### Exercise prompt
Quote the entries that follow exactly, leaving none out.

Source information below:

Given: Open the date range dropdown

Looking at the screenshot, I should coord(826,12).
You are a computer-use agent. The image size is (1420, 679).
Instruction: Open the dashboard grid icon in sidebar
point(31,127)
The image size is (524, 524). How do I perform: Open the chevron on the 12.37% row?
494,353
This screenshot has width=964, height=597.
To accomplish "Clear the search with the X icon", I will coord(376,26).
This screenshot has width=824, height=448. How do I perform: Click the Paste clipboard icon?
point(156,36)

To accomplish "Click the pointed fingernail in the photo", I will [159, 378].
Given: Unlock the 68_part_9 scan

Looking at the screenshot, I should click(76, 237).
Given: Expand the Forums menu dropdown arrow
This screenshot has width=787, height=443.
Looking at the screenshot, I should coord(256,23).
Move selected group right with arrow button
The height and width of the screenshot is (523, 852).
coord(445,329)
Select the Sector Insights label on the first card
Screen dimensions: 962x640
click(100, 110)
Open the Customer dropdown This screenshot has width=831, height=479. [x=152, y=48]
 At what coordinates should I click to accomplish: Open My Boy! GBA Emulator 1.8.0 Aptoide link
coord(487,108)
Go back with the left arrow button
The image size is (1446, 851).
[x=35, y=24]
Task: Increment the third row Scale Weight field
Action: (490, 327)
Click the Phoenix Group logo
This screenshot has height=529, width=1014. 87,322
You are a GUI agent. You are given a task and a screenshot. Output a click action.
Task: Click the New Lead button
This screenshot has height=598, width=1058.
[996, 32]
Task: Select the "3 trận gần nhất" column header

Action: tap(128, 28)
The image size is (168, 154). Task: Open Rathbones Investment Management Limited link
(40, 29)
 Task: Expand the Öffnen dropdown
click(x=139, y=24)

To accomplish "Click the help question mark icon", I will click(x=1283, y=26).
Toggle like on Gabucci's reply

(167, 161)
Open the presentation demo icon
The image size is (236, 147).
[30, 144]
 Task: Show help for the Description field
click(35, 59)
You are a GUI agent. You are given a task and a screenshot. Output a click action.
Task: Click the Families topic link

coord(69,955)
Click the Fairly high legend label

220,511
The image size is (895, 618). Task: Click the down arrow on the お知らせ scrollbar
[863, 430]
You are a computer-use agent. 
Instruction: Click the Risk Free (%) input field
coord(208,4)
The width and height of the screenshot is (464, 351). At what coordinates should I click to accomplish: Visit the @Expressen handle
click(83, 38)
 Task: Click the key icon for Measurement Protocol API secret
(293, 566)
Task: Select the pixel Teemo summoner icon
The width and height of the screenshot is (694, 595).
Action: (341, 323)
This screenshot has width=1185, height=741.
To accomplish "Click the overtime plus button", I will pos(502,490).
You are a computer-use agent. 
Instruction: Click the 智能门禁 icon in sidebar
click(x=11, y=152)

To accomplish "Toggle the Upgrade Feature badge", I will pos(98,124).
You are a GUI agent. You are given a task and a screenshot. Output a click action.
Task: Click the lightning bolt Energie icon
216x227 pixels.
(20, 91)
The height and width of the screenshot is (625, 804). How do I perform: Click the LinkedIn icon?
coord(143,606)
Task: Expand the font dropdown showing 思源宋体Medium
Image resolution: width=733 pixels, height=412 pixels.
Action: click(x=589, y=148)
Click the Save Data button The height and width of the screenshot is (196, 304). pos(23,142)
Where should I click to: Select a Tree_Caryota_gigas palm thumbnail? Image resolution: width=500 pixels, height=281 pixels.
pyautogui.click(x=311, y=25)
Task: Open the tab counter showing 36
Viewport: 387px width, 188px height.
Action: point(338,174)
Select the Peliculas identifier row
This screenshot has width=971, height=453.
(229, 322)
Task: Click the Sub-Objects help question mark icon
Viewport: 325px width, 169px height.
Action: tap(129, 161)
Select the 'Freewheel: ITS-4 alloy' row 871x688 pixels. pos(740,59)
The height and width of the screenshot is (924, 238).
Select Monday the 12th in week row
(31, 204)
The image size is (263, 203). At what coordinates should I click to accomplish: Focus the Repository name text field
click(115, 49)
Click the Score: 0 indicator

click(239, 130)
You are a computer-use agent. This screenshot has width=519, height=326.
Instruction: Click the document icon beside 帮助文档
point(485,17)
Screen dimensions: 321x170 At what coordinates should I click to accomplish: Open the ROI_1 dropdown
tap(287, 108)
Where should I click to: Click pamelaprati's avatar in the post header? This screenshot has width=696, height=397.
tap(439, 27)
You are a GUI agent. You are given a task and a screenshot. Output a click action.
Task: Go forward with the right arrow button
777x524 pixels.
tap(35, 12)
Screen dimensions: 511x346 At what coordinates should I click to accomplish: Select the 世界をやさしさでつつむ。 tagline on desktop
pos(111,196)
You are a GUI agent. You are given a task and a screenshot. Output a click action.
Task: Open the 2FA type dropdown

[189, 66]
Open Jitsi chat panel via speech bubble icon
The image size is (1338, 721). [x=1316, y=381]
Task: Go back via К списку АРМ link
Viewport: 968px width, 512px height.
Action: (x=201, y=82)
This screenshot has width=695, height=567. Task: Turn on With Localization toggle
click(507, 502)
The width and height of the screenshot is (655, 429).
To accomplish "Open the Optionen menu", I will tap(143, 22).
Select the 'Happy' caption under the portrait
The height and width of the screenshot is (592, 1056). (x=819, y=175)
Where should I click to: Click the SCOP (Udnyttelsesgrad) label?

End of Source information.

### Task response
Given: Open the date range dropdown

Looking at the screenshot, I should coord(826,12).
You are a computer-use agent. The image size is (1420, 679).
Instruction: Open the dashboard grid icon in sidebar
point(31,127)
The image size is (524, 524). How do I perform: Open the chevron on the 12.37% row?
494,353
This screenshot has width=964, height=597.
To accomplish "Clear the search with the X icon", I will coord(376,26).
This screenshot has width=824, height=448. How do I perform: Click the Paste clipboard icon?
point(156,36)

To accomplish "Click the pointed fingernail in the photo", I will [159, 378].
Given: Unlock the 68_part_9 scan

Looking at the screenshot, I should click(76, 237).
Given: Expand the Forums menu dropdown arrow
This screenshot has width=787, height=443.
Looking at the screenshot, I should coord(256,23).
Move selected group right with arrow button
The height and width of the screenshot is (523, 852).
coord(445,329)
Select the Sector Insights label on the first card
Screen dimensions: 962x640
click(100, 110)
Open the Customer dropdown This screenshot has width=831, height=479. [x=152, y=48]
 At what coordinates should I click to accomplish: Open My Boy! GBA Emulator 1.8.0 Aptoide link
coord(487,108)
Go back with the left arrow button
The image size is (1446, 851).
[x=35, y=24]
Task: Increment the third row Scale Weight field
Action: (490, 327)
Click the Phoenix Group logo
This screenshot has height=529, width=1014. 87,322
You are a GUI agent. You are given a task and a screenshot. Output a click action.
Task: Click the New Lead button
This screenshot has height=598, width=1058.
[996, 32]
Task: Select the "3 trận gần nhất" column header

Action: tap(128, 28)
The image size is (168, 154). Task: Open Rathbones Investment Management Limited link
(40, 29)
 Task: Expand the Öffnen dropdown
click(x=139, y=24)

To accomplish "Click the help question mark icon", I will click(x=1283, y=26).
Toggle like on Gabucci's reply

(167, 161)
Open the presentation demo icon
The image size is (236, 147).
[30, 144]
 Task: Show help for the Description field
click(35, 59)
You are a GUI agent. You are given a task and a screenshot. Output a click action.
Task: Click the Families topic link

coord(69,955)
Click the Fairly high legend label

220,511
The image size is (895, 618). Task: Click the down arrow on the お知らせ scrollbar
[863, 430]
You are a computer-use agent. 
Instruction: Click the Risk Free (%) input field
coord(208,4)
The width and height of the screenshot is (464, 351). At what coordinates should I click to accomplish: Visit the @Expressen handle
click(83, 38)
 Task: Click the key icon for Measurement Protocol API secret
(293, 566)
Task: Select the pixel Teemo summoner icon
The width and height of the screenshot is (694, 595).
Action: (341, 323)
This screenshot has width=1185, height=741.
To accomplish "Click the overtime plus button", I will pos(502,490).
You are a computer-use agent. 
Instruction: Click the 智能门禁 icon in sidebar
click(x=11, y=152)

To accomplish "Toggle the Upgrade Feature badge", I will pos(98,124).
You are a GUI agent. You are given a task and a screenshot. Output a click action.
Task: Click the lightning bolt Energie icon
216x227 pixels.
(20, 91)
The height and width of the screenshot is (625, 804). How do I perform: Click the LinkedIn icon?
coord(143,606)
Task: Expand the font dropdown showing 思源宋体Medium
Image resolution: width=733 pixels, height=412 pixels.
Action: click(x=589, y=148)
Click the Save Data button The height and width of the screenshot is (196, 304). pos(23,142)
Where should I click to: Select a Tree_Caryota_gigas palm thumbnail? Image resolution: width=500 pixels, height=281 pixels.
pyautogui.click(x=311, y=25)
Task: Open the tab counter showing 36
Viewport: 387px width, 188px height.
Action: point(338,174)
Select the Peliculas identifier row
This screenshot has width=971, height=453.
(229, 322)
Task: Click the Sub-Objects help question mark icon
Viewport: 325px width, 169px height.
Action: tap(129, 161)
Select the 'Freewheel: ITS-4 alloy' row 871x688 pixels. pos(740,59)
The height and width of the screenshot is (924, 238).
Select Monday the 12th in week row
(31, 204)
The image size is (263, 203). At what coordinates should I click to accomplish: Focus the Repository name text field
click(115, 49)
Click the Score: 0 indicator

click(239, 130)
You are a computer-use agent. This screenshot has width=519, height=326.
Instruction: Click the document icon beside 帮助文档
point(485,17)
Screen dimensions: 321x170 At what coordinates should I click to accomplish: Open the ROI_1 dropdown
tap(287, 108)
Where should I click to: Click pamelaprati's avatar in the post header? This screenshot has width=696, height=397.
tap(439, 27)
You are a GUI agent. You are given a task and a screenshot. Output a click action.
Task: Go forward with the right arrow button
777x524 pixels.
tap(35, 12)
Screen dimensions: 511x346 At what coordinates should I click to accomplish: Select the 世界をやさしさでつつむ。 tagline on desktop
pos(111,196)
You are a GUI agent. You are given a task and a screenshot. Output a click action.
Task: Open the 2FA type dropdown

[189, 66]
Open Jitsi chat panel via speech bubble icon
The image size is (1338, 721). [x=1316, y=381]
Task: Go back via К списку АРМ link
Viewport: 968px width, 512px height.
Action: (x=201, y=82)
This screenshot has width=695, height=567. Task: Turn on With Localization toggle
click(507, 502)
The width and height of the screenshot is (655, 429).
To accomplish "Open the Optionen menu", I will tap(143, 22).
Select the 'Happy' caption under the portrait
The height and width of the screenshot is (592, 1056). (x=819, y=175)
Where should I click to: Click the SCOP (Udnyttelsesgrad) label?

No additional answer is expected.